Questions to answer:
a) Could you sum up the report below on Proposition 60 in two sentences?
b) Pick up the report below on Proposition 60 and continue it from its last sentence.

Quoted passage:

......

SAN FRANCISCO — In a statement tonight, the Erotic Service Providers Legal, Education and Research Project urged Californians to oppose ballot Proposition 60 in November.
ESPLERP joins numerous organizations opposing the measure, including the Adult Performer Advocacy Committee (APAC), the Free Speech Coalition and both the California Democratic Party and California Republican Party.
The proposed initiative won't make adult film workers safer, Maxine Doogan of ESPLERP said. Instead, she said, it threatens their safety and violates their privacy, by incentivising any private citizen to file lawsuits against individual workers and, most disturbingly, expose their home addresses and legal names.
“It is really perverse that Proposition 60 claims to be about adult film industry worker safety,” Doogan said. “Whereas it exposes workers to individual lawsuits of up to $1.5M, and creates a huge privacy loophole where they will become the targets of legally sanctioned stalking and trolling.”
“Prop 60 also allows the proponent of the proposition, a private individual who is bankrolling it, to enforce the law as a sworn in state employee,” noted Claire Alwyne of ESPLERP. “This sets a dangerous precedent whereby wealthy individuals can in effect buy legal power through ballot measures and circumvent the normal democratic process.”

......

Material shown:
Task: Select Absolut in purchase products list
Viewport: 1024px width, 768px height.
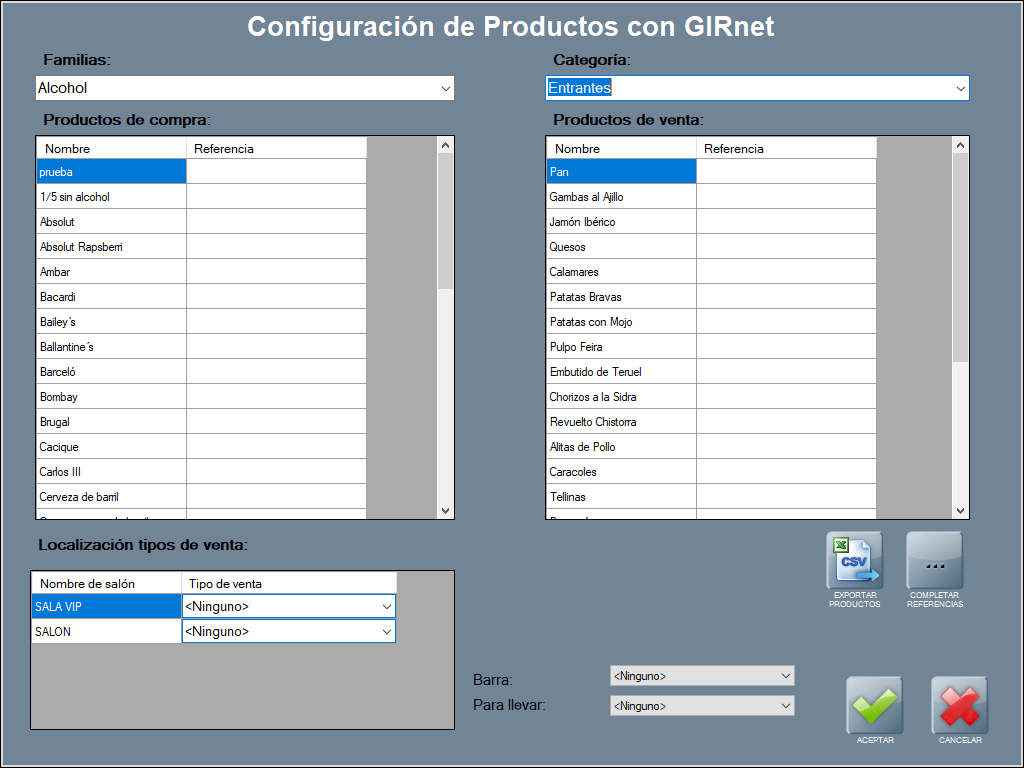Action: [x=110, y=222]
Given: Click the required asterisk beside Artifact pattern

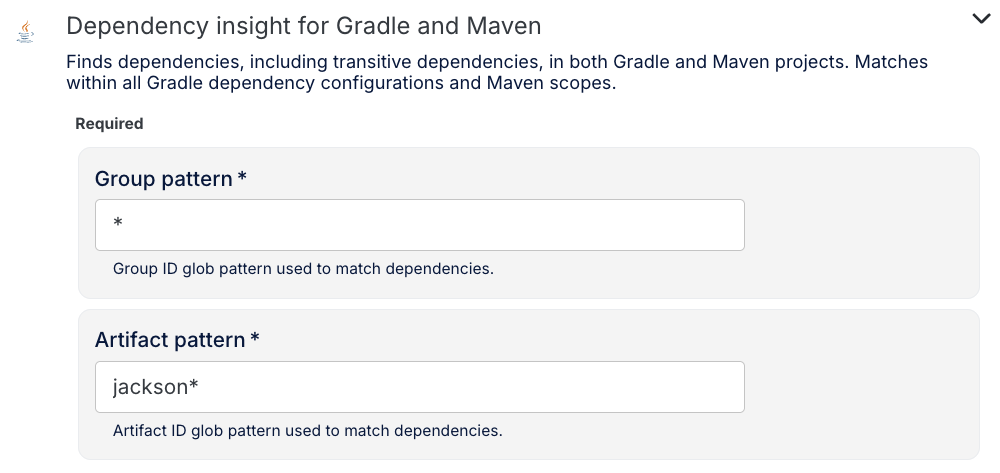Looking at the screenshot, I should (255, 339).
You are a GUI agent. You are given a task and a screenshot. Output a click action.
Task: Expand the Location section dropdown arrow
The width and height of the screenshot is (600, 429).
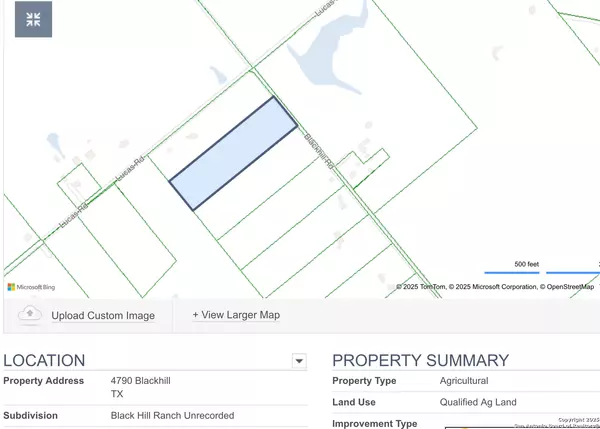point(298,361)
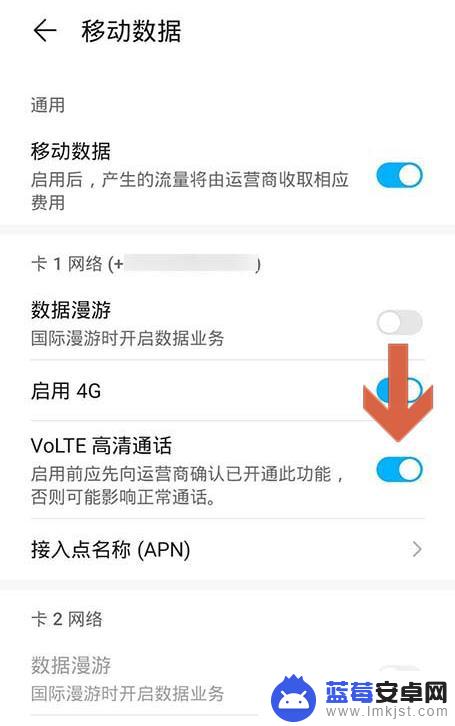This screenshot has width=455, height=726.
Task: Click the Android robot logo
Action: click(x=293, y=697)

......

Your written answers:
a) ESPLERP urged Californians to oppose Proposition 60 in November, joining other opponents such as APAC, the Free Speech Coalition and both the California Democratic and Republican parties. Its members said the measure would not make adult film workers safer but would expose them to lawsuits of up to $1.5M and reveal their home addresses and legal names, and would let its wealthy backer enforce the law as a sworn-in state employee.

b)
“We urge the California public to vote ‘no’ on Prop 60 this Nov. 8,” Doogan said.
If passed by voters in November during the General Election, Prop 60 require performers in adult films to use condoms during production. It also would require producers to pay for performer vaccinations, testing, and medical examinations related to STIs and require them to obtain state health license and to post condom requirement at film sites.
Prop 60 also would impose liability on producers for violations, on certain distributors, on performers if they have a financial interest in the film involved and on talent agents who knowingly refer performers to noncomplying producers.
The initiative, which would cost about $1 million annually to regulate, also permits state, performers or any state resident, including possibly chief proponent of the initiative, AIDS Healthcare Foundation President Michael Weinstein, to enforce violations.
The state Legislative Analyst’s office, in a July 18 notation, said that, if passed, adult film wages and business income in California would likely decline and as a result the measure would likely reduce state and local tax revenues by several million dollars per year.